Frequently asked questions
Why does a wire in a magnetic field feel force?
Each electron carrying current is moving — and a moving charge in B field feels Lorentz force. Sum these forces over all electrons in the wire — total is F = I·L × B. The force on the wire collectively comes from all individual electrons being pushed sideways.
How do electric motors use this?
A current loop in a magnetic field experiences torque — opposite forces on opposite sides of the loop create rotation. Brushes flip current direction at right moments to maintain torque. AC motors don't need brushes — alternating current naturally provides reversing forces.
Why do parallel wires attract or repel?
Each wire creates a B field. Each wire is in the OTHER's B field, so feels force. For currents in the SAME direction — fields add at midpoint; force pushes them together. Currents in OPPOSITE directions — fields cancel at midpoint; pushes them apart. This was used to define the ampere (until 2019 SI redefinition).
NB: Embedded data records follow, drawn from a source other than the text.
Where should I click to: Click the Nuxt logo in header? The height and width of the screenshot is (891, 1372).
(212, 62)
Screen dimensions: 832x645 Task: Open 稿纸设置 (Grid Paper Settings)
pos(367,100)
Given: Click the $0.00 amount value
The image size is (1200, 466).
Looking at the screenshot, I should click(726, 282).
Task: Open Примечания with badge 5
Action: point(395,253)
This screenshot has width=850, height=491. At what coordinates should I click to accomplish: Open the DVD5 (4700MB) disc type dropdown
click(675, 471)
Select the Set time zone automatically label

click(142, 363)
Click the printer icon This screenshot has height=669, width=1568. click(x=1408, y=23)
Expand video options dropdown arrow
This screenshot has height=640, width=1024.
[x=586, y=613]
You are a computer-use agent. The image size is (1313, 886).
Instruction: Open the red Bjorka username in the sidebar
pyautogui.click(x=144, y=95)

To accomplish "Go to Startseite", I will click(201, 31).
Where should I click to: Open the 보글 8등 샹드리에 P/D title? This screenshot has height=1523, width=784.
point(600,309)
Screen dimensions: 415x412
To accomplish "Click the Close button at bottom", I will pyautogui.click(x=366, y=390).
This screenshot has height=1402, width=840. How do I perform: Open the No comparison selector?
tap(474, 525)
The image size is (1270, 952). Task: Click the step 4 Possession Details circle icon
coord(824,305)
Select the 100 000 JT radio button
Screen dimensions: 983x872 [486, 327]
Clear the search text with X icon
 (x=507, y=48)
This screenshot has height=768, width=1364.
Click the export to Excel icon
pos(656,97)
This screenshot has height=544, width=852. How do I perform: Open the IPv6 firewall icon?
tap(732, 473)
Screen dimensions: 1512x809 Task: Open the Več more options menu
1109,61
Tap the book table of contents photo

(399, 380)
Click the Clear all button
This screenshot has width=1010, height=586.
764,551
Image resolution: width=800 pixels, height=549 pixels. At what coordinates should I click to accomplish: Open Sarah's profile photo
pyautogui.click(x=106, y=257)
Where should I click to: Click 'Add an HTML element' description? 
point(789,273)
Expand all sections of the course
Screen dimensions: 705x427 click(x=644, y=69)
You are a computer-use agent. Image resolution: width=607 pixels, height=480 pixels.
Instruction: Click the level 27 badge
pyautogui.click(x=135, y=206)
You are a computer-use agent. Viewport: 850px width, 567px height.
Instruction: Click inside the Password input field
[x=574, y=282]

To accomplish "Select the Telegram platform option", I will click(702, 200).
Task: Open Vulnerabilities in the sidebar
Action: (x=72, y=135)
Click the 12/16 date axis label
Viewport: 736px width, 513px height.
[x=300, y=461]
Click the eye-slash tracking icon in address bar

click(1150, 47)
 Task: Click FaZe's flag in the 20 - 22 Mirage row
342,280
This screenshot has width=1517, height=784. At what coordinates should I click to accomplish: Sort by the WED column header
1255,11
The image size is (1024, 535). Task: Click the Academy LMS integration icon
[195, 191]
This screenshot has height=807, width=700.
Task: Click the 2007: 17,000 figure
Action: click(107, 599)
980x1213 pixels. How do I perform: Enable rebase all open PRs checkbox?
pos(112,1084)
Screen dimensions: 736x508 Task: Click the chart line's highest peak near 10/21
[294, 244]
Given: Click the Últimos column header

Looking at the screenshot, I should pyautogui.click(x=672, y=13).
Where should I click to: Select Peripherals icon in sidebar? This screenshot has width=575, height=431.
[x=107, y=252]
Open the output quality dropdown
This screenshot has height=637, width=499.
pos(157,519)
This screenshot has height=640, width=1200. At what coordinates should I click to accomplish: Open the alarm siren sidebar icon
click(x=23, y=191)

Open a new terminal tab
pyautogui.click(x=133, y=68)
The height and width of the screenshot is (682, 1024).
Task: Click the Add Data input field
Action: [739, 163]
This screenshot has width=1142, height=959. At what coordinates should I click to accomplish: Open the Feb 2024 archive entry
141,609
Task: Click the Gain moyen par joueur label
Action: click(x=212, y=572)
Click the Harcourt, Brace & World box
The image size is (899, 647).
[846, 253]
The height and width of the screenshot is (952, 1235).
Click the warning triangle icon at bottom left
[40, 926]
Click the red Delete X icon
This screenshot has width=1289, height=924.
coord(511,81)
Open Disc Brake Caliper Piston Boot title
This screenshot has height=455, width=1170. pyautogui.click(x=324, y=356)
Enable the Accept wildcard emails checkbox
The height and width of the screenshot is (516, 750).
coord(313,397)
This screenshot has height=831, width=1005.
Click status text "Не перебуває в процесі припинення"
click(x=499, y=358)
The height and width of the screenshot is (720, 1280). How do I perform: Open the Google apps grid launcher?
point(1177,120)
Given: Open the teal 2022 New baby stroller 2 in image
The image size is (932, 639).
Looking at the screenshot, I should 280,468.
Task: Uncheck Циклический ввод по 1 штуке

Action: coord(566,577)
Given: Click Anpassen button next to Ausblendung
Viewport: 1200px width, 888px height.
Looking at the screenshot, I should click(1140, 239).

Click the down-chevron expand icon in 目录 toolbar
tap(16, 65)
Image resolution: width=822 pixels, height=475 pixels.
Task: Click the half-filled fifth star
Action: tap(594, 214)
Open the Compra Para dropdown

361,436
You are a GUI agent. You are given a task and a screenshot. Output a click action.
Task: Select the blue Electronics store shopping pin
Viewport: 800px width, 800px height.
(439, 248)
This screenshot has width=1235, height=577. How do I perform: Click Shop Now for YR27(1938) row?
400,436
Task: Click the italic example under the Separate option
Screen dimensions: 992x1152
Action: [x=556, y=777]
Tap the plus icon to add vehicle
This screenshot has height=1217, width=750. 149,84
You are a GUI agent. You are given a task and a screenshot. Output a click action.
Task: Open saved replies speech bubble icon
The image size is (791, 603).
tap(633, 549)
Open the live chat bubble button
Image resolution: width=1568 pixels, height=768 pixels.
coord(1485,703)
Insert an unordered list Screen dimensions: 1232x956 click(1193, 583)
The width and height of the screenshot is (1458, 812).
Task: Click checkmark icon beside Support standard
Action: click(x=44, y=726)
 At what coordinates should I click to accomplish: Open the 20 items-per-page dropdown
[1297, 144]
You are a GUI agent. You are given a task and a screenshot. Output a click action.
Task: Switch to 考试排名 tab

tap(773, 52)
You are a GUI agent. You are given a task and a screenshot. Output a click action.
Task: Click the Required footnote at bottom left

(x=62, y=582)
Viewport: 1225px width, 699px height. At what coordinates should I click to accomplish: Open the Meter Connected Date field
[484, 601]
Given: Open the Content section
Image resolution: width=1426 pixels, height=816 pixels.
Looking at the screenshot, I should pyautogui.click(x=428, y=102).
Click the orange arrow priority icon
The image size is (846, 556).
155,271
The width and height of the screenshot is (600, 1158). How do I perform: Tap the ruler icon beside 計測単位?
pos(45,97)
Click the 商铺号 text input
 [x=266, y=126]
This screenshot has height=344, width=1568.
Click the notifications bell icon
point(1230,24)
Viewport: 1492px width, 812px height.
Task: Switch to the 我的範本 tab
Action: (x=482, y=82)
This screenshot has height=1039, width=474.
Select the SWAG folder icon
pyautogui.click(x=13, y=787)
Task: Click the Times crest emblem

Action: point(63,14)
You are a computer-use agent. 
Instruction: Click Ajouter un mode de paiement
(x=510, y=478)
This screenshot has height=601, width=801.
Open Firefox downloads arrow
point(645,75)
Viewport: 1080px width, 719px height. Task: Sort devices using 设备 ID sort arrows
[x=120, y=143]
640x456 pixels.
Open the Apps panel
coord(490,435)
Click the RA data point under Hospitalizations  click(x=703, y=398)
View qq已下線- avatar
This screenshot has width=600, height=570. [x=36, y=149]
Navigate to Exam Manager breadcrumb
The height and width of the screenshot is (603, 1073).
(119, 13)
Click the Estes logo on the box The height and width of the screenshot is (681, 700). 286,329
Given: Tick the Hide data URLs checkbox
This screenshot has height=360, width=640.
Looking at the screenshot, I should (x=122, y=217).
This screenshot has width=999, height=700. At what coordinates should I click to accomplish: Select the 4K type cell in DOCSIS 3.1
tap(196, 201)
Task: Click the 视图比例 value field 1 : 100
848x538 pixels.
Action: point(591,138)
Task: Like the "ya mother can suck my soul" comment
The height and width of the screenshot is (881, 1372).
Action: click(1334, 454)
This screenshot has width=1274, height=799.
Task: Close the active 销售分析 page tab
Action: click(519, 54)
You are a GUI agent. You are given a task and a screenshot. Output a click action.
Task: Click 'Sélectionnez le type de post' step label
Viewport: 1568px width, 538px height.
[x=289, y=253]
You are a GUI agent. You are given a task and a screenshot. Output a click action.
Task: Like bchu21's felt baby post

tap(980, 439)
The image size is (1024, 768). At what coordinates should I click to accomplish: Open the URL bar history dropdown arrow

How is the ampere defined?
Old definition (pre-2019): the ampere is the constant current that produces a force of 2 × 10⁻⁷ N per meter between two parallel wires 1 meter apart in vacuum. New 2019 definition: ampere defined via fixed elementary charge e = 1.602 × 10⁻¹⁹ C; ampere = elementary charges per second / e.
What's a railgun?
Two parallel rails carry current; armature (projectile) connects them. Current flowing through rails + armature creates a B field; force on the current-carrying armature accelerates it down the rails. Modern railguns: armature speeds 2-3 km/s. Power requirements are huge — military and research applications only.
How are loudspeakers driven?
Voice coil (wire wrapped around moving cone) in static magnetic field. Audio signal as current → force on coil — F = I·L × B. Coil/cone vibrates with audio waveform, pushing air, creating sound. Same for headphones.
What about MHD propulsion?
Magnetohydrodynamic — current in conductive fluid (seawater, plasma) in magnetic field — produces thrust. Has been demonstrated for ships ("Yamato 1") but inefficient compared to propellers. Used in some space-based plasma thrusters and proposed for fusion plasma research.